--- Task objective ---
From the line containing "The height and width of the screenshot is (843, 1198)." through the last line of the listing, output each line exactly as it stands. Omit pictures.

--- Provided data ---
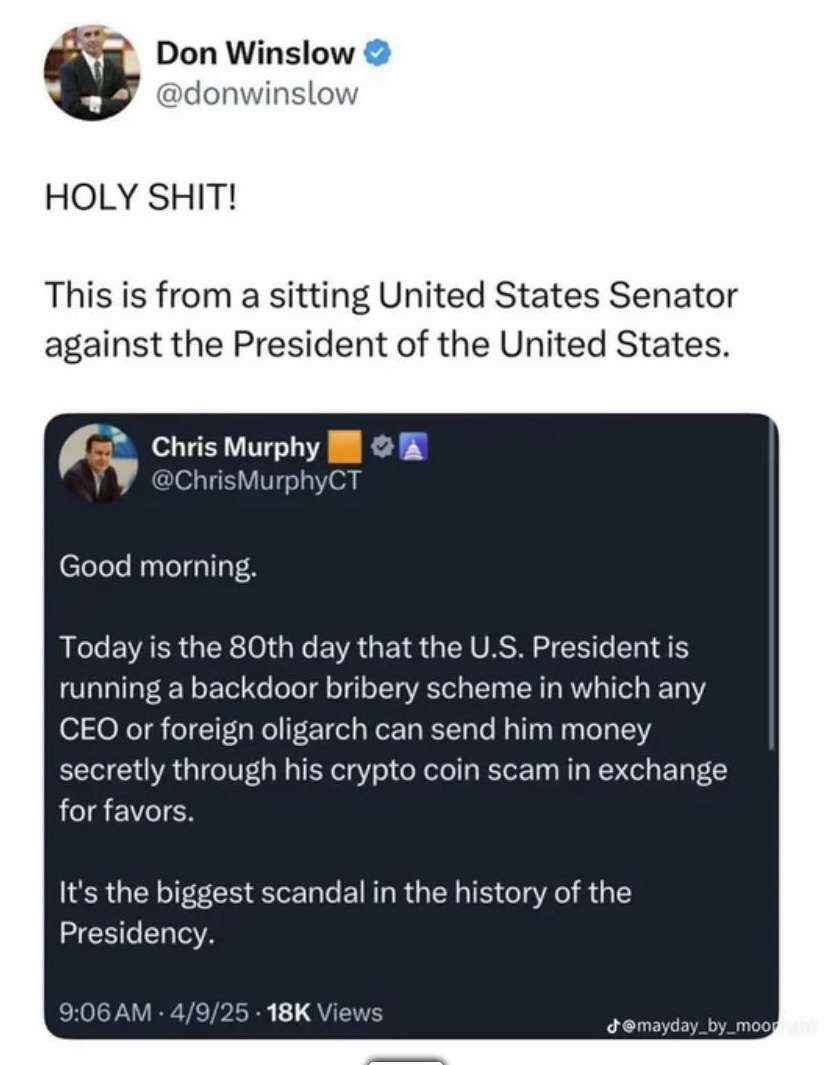Viewport: 832px width, 1065px height.
Task: Open the Chris Murphy display name
Action: (x=236, y=447)
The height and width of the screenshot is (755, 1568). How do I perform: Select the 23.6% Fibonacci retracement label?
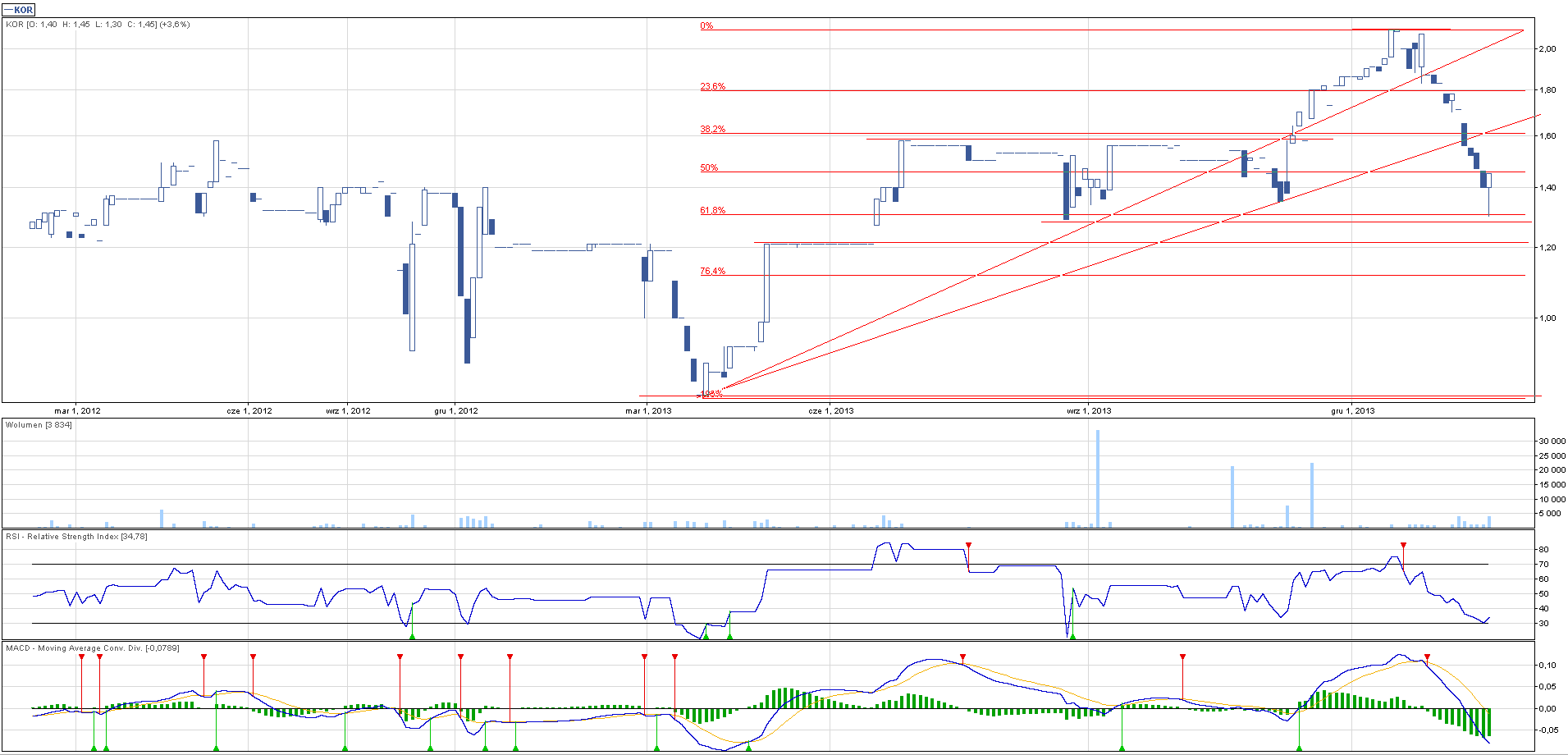(712, 87)
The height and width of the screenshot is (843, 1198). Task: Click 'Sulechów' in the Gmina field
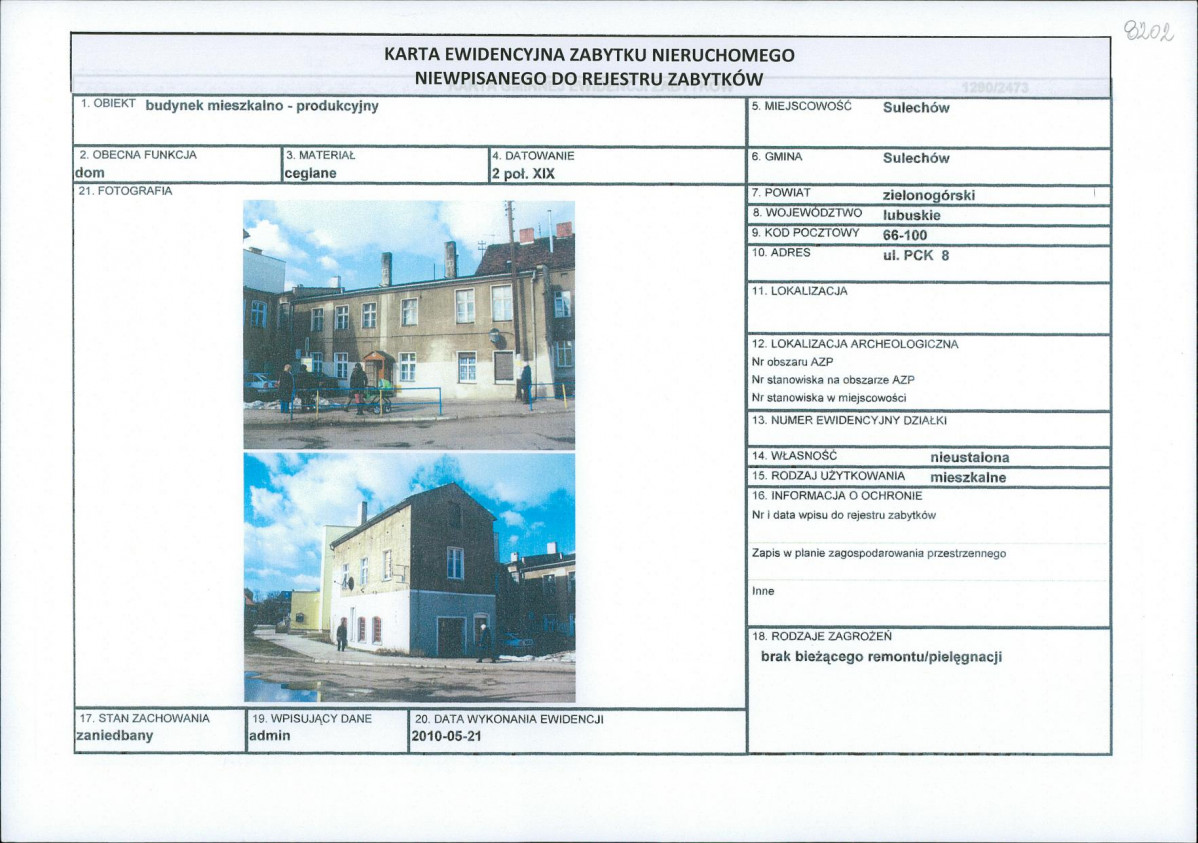point(916,158)
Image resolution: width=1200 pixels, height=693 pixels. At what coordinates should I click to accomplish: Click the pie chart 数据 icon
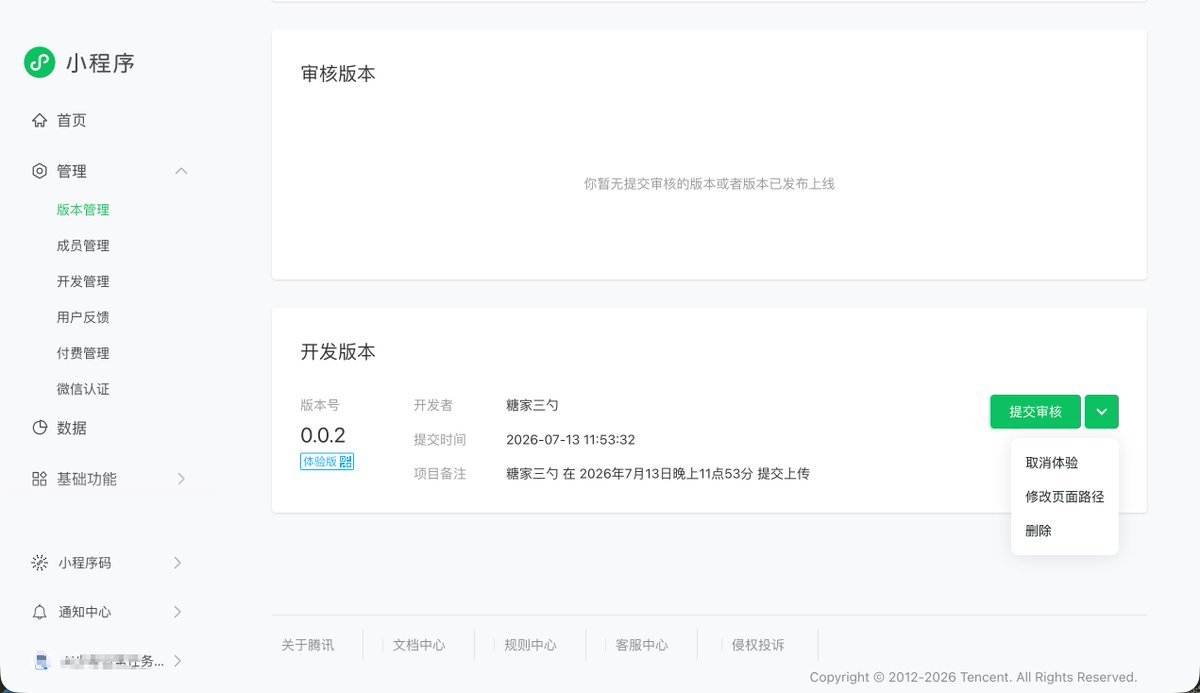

--- Solution for this exercise ---
The height and width of the screenshot is (843, 1198). Task: Click 'Sulechów' in the Gmina field
point(916,158)
Image resolution: width=1200 pixels, height=693 pixels. At what coordinates should I click to accomplish: Click the pie chart 数据 icon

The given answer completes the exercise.